Posted by AzBlueMeanie:

EqualAfter the City of Bisbee and interested parties got together with Attorney General Tom "banned for life by the SEC" Horne to discuss the city's attempt to set up a civil union registry, they appear to have worked out their differences and come to an agreemment on the scope of that program to avoid unnecessary litigation.

This week, the Bisbee council approved civil unions measure:

The Bisbee City Council voted Tuesday night to approve a new version
of a proposed local law allowing civil unions for same-sex couples.

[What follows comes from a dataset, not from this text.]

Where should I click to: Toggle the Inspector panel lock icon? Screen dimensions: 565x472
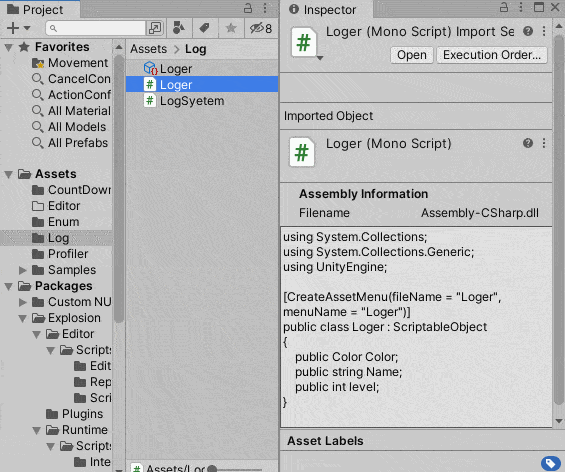pos(504,7)
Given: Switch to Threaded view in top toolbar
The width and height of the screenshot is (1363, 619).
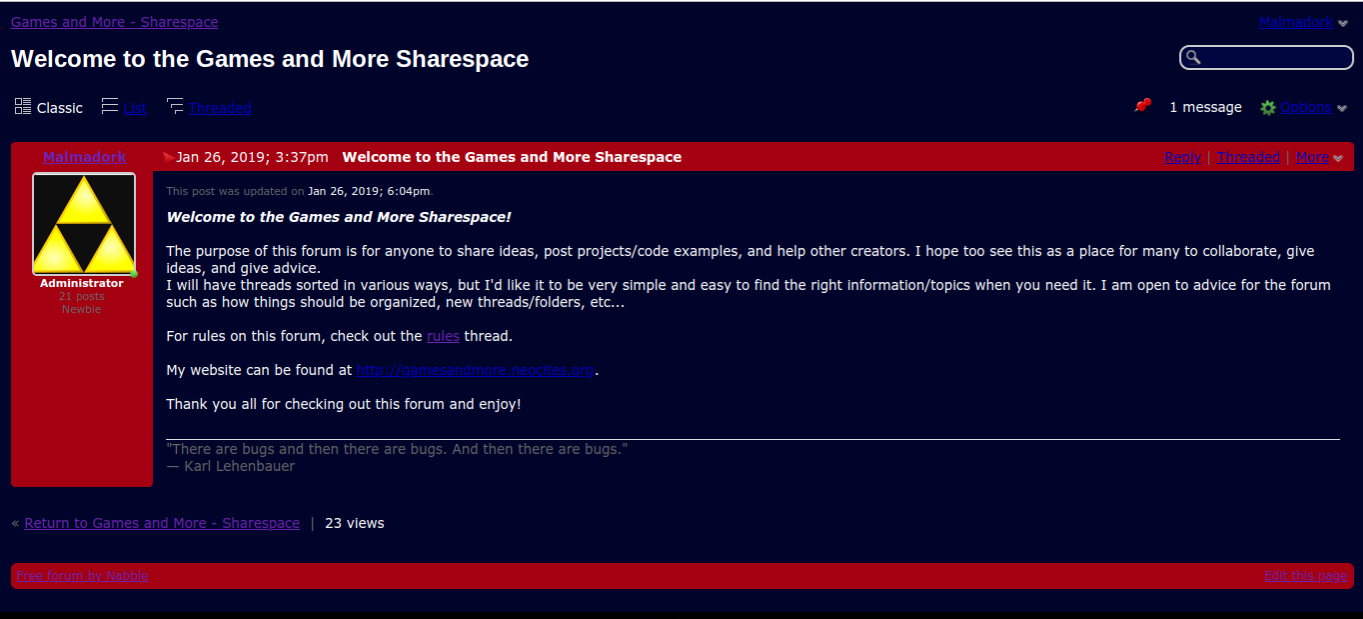Looking at the screenshot, I should pos(220,108).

The 5-2 vote makes Bisbee the first Arizona town to recognize civil unions.

The
council had voted May 21 to formally propose a scaled-back version of
the ordinance that would legalize civil unions for same-sex couples.

In
April, council members approved an earlier version of the measure that
sought to give people in civil unions the same benefits as those in
marriages.

But city officials decided to rewrite the measure after
Arizona Attorney General Tom Horne threatened to sue over provisions
that Horne said were in conflict with state law or went beyond the
city's authority.

Horne's office said he approves of Bisbee's new version of the ordinance and won't sue to try to block it.

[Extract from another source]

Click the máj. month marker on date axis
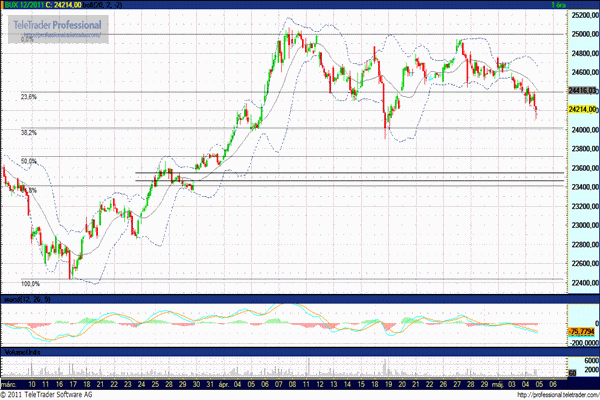493,384
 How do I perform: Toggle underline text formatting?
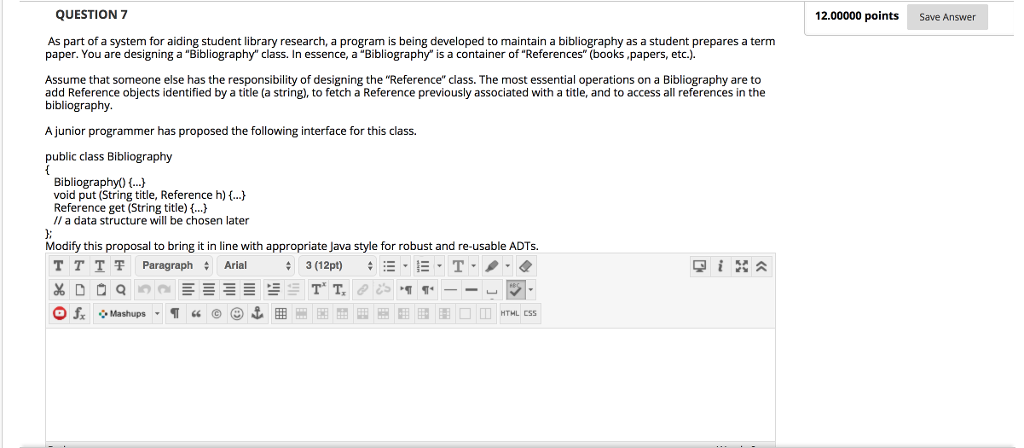(99, 266)
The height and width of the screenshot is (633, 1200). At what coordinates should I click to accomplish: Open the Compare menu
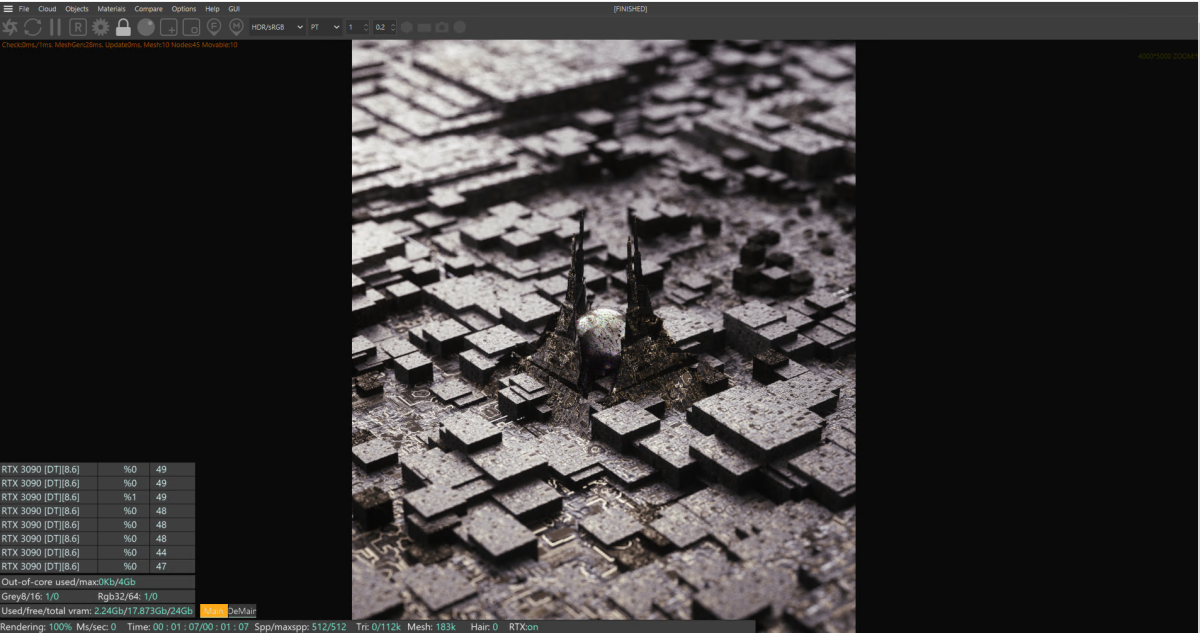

Under the new version, people who are in civil unions recognized only
within the city of Bisbee could file contractual statements spelling
out their agreed-upon "rights, obligations and expectations" in matters
such as inheritances, property ownership and children.

Some of
those agreements "may require additional documentation and other
formalities" to make them effective under state law, the revised
ordinance states, adding that "the city of Bisbee makes no warranty or
guarantee regarding the legality or enforceability of any agreements or
nominations of the parties."

For itself, the city said it would
recognize civil unions in connection with employee benefits and city
activities such as cemetery operations.

The ordinance retains
policy statements saying the city supports efforts to combat
discrimination against gay and lesbian couples.

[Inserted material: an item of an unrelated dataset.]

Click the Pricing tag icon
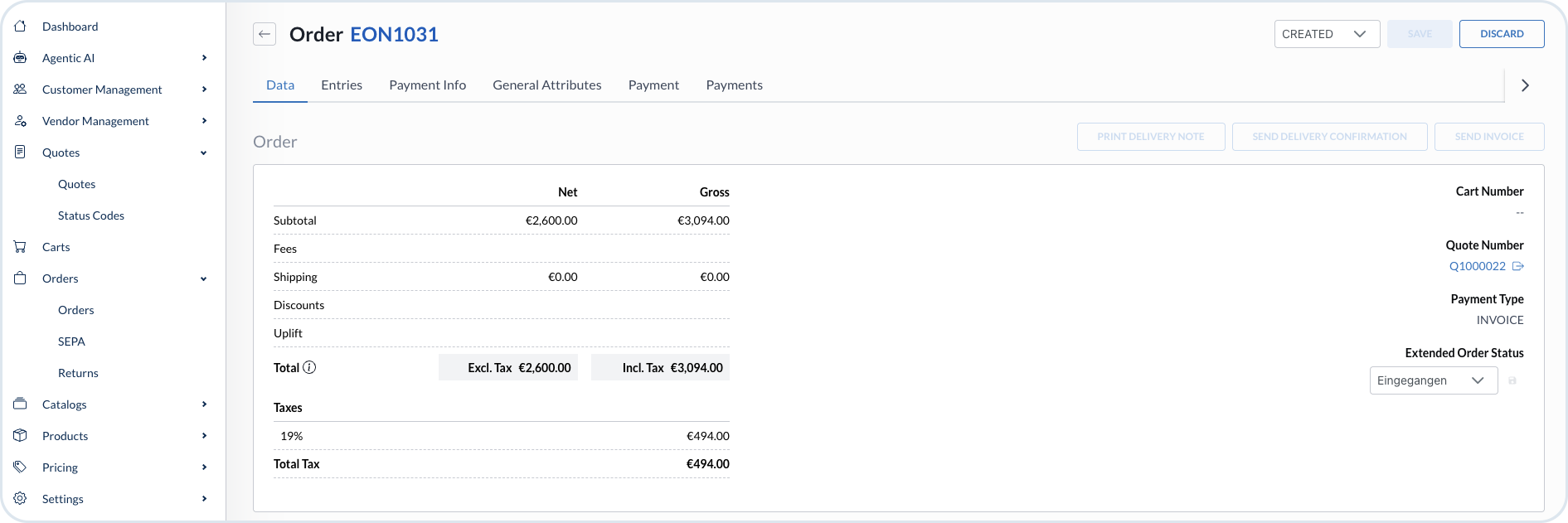tap(21, 467)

The Tucson City Council as well is moving forward with updating its civil union registry. At the end of May:

The City Council unanimously approved preparation of an ordinance
empowering the issuance of civil-union certificates to domestic
partners, giving couples who can't marry a place to record any contracts
they've agreed to and greater recognition of their relationship.

The measure is expected to come back to the council this summer for final approval.

Councilwoman
Karin Uhlich said if the state and federal government won't extend
rights to same-sex couples, Tucson should do all it can.

"Thousands
of Tucson residents, like me, do not have the right to marry our chosen
loved ones in Arizona," Uhlich said through tears. "We do, however,
have the right to enter into committed relationships and to do our best
to ensure our intentions and our agreements underlying those civil
unions be honored."

Tucson was the first city in Arizona to set up a domestic-partner registry in 2003. But it offered little in tangible benefits.

Under
the new ordinance, couples can file contracts regarding inheritance
rights, power of attorney, living wills and more. The idea is to give
couples who can't marry a document listing their commitments with a
stamp of approval from the city.

City Attorney Mike Rankin said as
long as the city doesn't offer rights reserved for married couples, the
measure should not violate state law.

Since the city enacted its original registry on Dec. 1, 2003, it has issued 1,268 domestic-partnership certificates.

Other cities and towns in Arizona are expected to follow the example of Bisbee and Tucson.